Docker Secrets Matching DR Site to PROD Site
Docker Secrets Matching DR Site to PROD Site
Docker Secrets Matching DR Site to PROD Site
Overview
Privilege Secure utilizes Docker secrets to encrypt sensitive data, such as passwords, SSH keys, and SSL certificates, for transmission over the network.
This secret is created during the installation of Privilege Secure. To backup and restore data from one Privilege Secure instance to another, these secrets must match. Examples of where data would be required to be transferred data between Privilege Secure instances include:
- Backing up the database to a disaster recovery instance
- Transferring from a single appliance, like a PoC, to a high availability cluster
- Rebuilding the docker swarm for troubleshooting, or environment restructuring
For more information on Docker secrets, please see Docker's page here: Docker: Manage sensitive data with Docker secrets
Requirements
This guide utilizes the Install the S1 CLI Helper Utility
Retrieve the Docker Secret from Current Privilege Secure Instance
If using a single appliance, open an SSH session into thePrivilege Secure node.
If using a cluster, located the node running the API service with s1 status; and open an SSH
session into that Privilege Secure node.
Run following command:
sudo docker exec -it $(sudo docker ps | grep api | cut -d' ' -f1) cat /run/secrets/key.txt > /secureone/data/key.txt
Check the file was created and has two lines.
cat /secureone/data/key.txt; echo
Note: Without the; echo in the command above, the second line will run into the command prompt,
this is expected as that line does not have a carriage return.
Highlight the two lines of the key, stopping at the end of the second line, do not include the carriage return, and copy.
Copy Docker Secret to New Privilege Secure Instance
SSH into the primary node of the new instance.
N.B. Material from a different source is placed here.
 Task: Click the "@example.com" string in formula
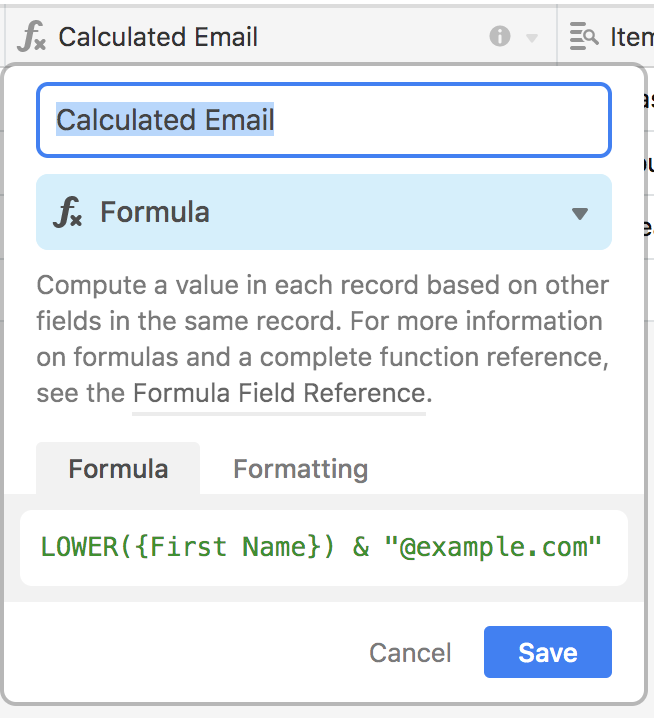[x=492, y=547]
Use your favorite text editor to create a key.txt file to use for as the new Docker secret. Vim is used in the below example:
sudo vim /secureone/data/key.txt
Paste the two lines cut from above and save the file.
Applying the Docker Secret to the New Privilege Secure Instance
During thePrivilege Secure install, where the Docker secret key is created, instead apply the new key:
sudo docker secret create key.txt/secureone/data/key.txt
Continue the deployment. After the install, you can verify the key was used by following the step in the 'Retrieve the Docker Secret from Current SecureONE Instance' section at the start of this article.
Troubleshooting
Some indicators that the Docker secrets key did not transfer correctly are described in the Troubleshooting section above.